Farbige Ausdrucke lassen sich auch heute schon im CAD-System definieren, beispielsweise indem Texturen über das Modell gezogen werden. Dementsprechend reicht es ja auch aus, lediglich die äußerste Schicht des Druckteils farbig zu gestalten. Sobald jedoch die Materialeigenschaften im Innern des Teils betroffen sind, kommen wir zu einem interessanten Problem, über das ich schon 2015 in meinem Artikel „STL ade? Der 3D-Druck braucht ein neues Datenformat“ geschrieben habe, damals noch im Zusammenhang mit den damals neuen Vollfarb-3D-Druckern von Stratasys:
Ein Teil ist im CAD-System ein homogenes Objekt, das (unter anderem) durch seine Geometrie und eine Materialzuweisung definiert wird. Eine variierende Definition innerhalb eines Teils ist bis heute nicht vorgesehen. Unterschiedliche Materialien bzw. Materialvarianten lassen sich Stand heute also nicht im CAD-System umsetzen – es ist allerdings möglich, ein Multibody-Part zu erstellen und die einzelnen Bodies beispielsweise als STL zu exportieren und im Slicer wieder zusammenzusetzen. So werden beispielsweise heute FDM-Drucker mit mehreren Düsen angesteuert.

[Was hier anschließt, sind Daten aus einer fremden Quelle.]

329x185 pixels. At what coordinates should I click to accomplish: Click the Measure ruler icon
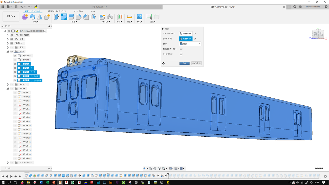click(x=130, y=17)
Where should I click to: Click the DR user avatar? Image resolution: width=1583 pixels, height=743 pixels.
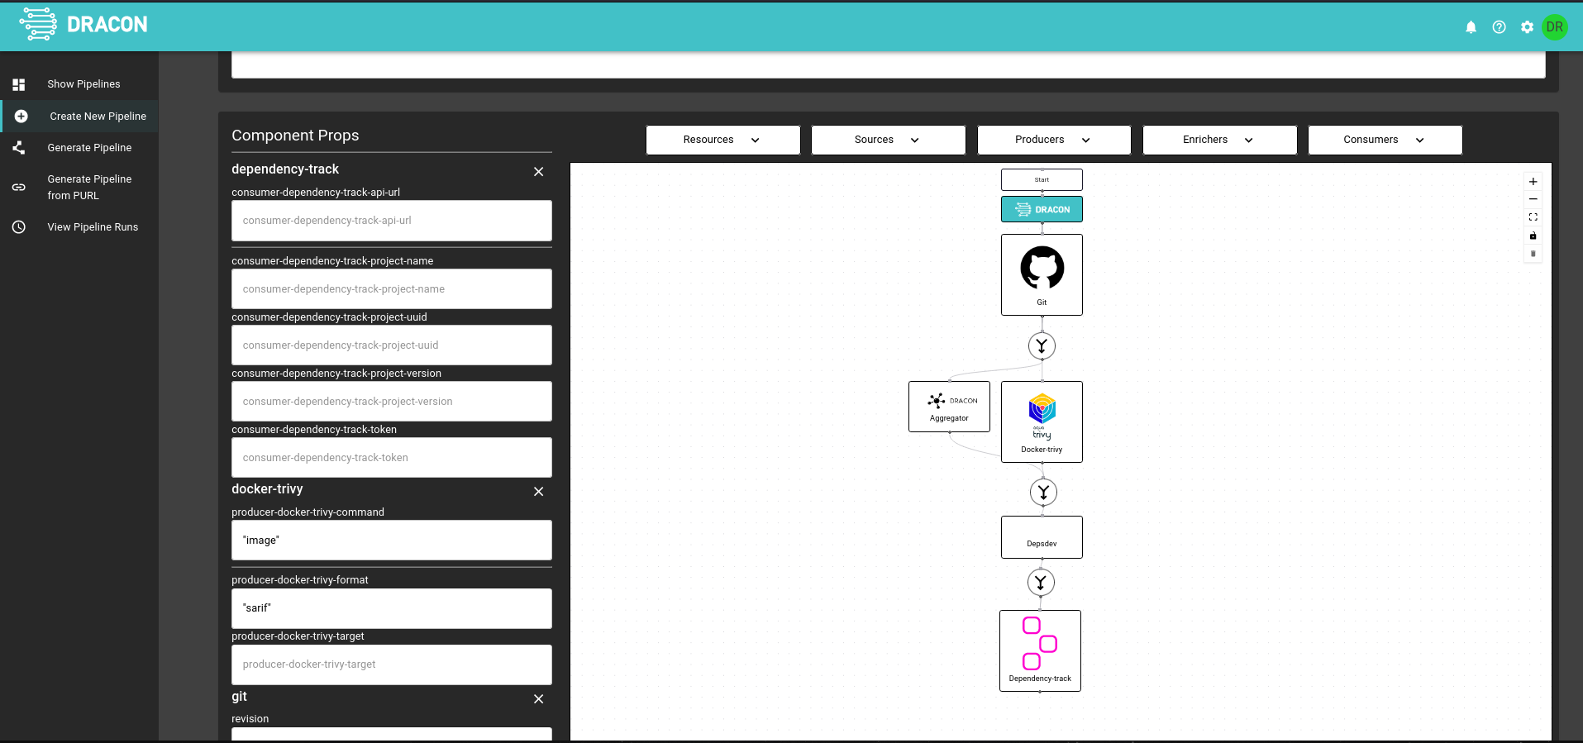pos(1554,27)
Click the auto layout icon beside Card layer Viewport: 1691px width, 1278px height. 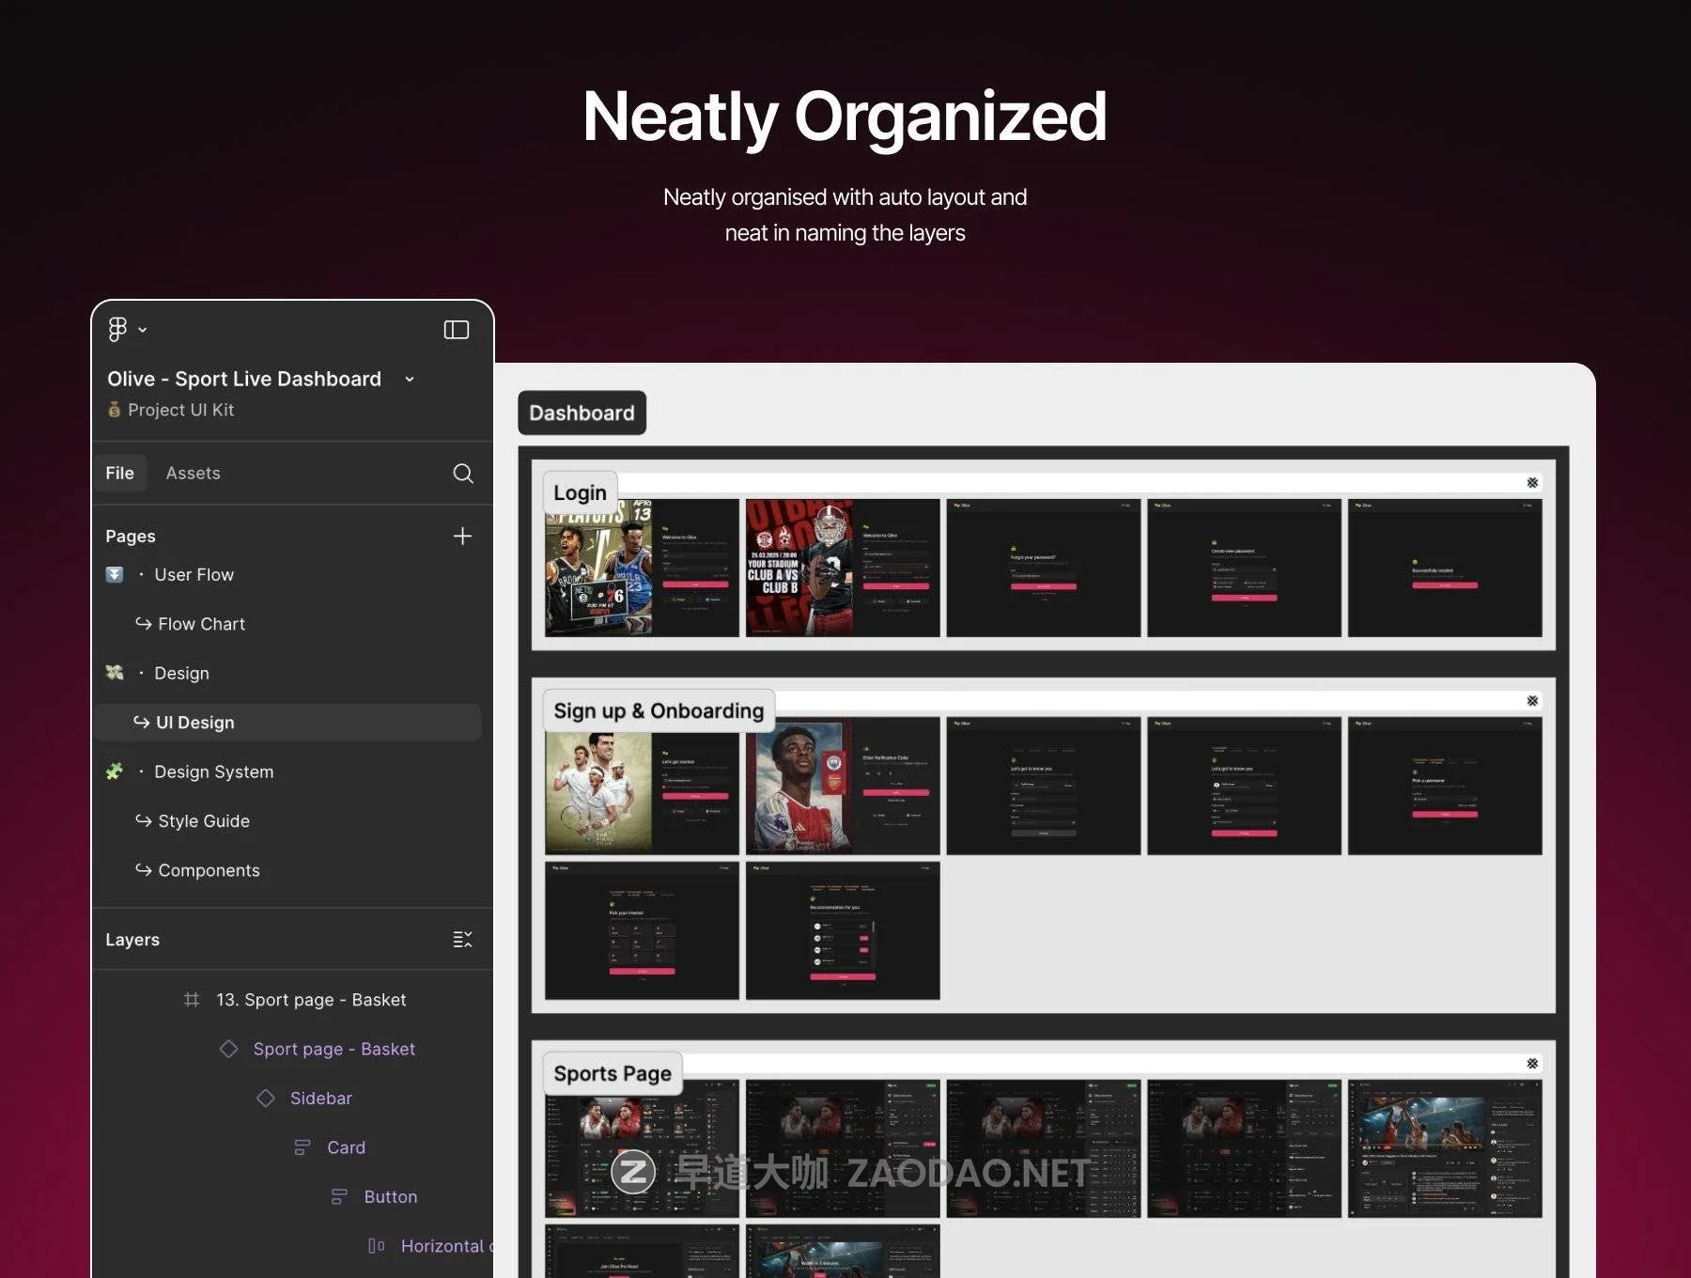pos(302,1147)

Doch auch dieser Trick versagt, wenn die Materialeigenschaften sich nicht abrupt ändern, sondern in einem Verlauf. In meinem Artikel habe ich als Beispiel Schwingungsdämpfer beschrieben: Diese bestehen heute aus zwei Platten mit je einem Gewindestift, zwischen die eine Gummischicht vulkanisiert wird. Diese Bauteile reißen meist genau am Übergang zwischen hartem Metall und elastischem Gummi. Mit entsprechenden 3D-Druckern wäre es möglich, die Elastizität weich einsetzen zu lassen, also von der harten Platte zur Mitte des Dämpfers hin immer elastischer. Das würde die Lebensdauer verlängern. Doch wie soll man so ein Bauteil im CAD-System realistisch darstellen?

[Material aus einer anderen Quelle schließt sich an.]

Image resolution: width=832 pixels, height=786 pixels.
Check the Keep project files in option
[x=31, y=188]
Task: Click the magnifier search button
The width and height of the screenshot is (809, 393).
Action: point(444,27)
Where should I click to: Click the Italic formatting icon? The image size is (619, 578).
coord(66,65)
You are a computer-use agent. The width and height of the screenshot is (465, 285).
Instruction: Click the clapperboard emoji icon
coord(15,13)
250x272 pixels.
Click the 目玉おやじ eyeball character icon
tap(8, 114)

Bis heute hat sich in diesem Bereich nichts getan. Der HP-Vertreter sprach jedenfalls von einem Problem, „das uns noch auf Jahre beschäftigen wird“. Die beiden Unternehmen HP und Dassault Systèmes als Mutterhaus von SolidWorks vereinbarten auch gleich noch eine Partnerschaft, in der genau diese Problematik bearbeitet werden soll. Ebenfalls Objekt der Partnerschaft ist die Unterstützung des Farbdrucks mit den neuen HP-Geräten direkt aus SolidWorks heraus. Beide Unternehmen unterstützen das 3MF-Format, mit dem es im Gegensatz zu STL möglich ist, Farbinformationen zu übertragen.

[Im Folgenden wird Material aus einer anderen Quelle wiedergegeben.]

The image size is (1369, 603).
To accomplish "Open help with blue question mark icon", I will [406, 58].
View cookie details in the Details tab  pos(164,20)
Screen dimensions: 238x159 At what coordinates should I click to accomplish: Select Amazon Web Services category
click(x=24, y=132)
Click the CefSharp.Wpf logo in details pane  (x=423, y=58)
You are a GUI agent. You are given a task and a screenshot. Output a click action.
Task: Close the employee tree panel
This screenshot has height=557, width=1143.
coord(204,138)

Die Lösung ist vielleicht näher, als man denkt und könnte aus einem Bereich kommen, an den man in diesem Zusammenhang nicht sofort denkt: In der Simulation mittels FEM werden Bauteile in winzige dreidimensionale Elemente zerlegt, die ein Gitter bilden. Analog zu diesem könnte man die Voxel definieren.
Es muss jedenfalls eine Lösung her, die nicht irgendeinen Umweg benutzt, sondern das 3D-Druckteil realistisch abbilden kann – sonst wird es schwierig mit dem Digital Twin.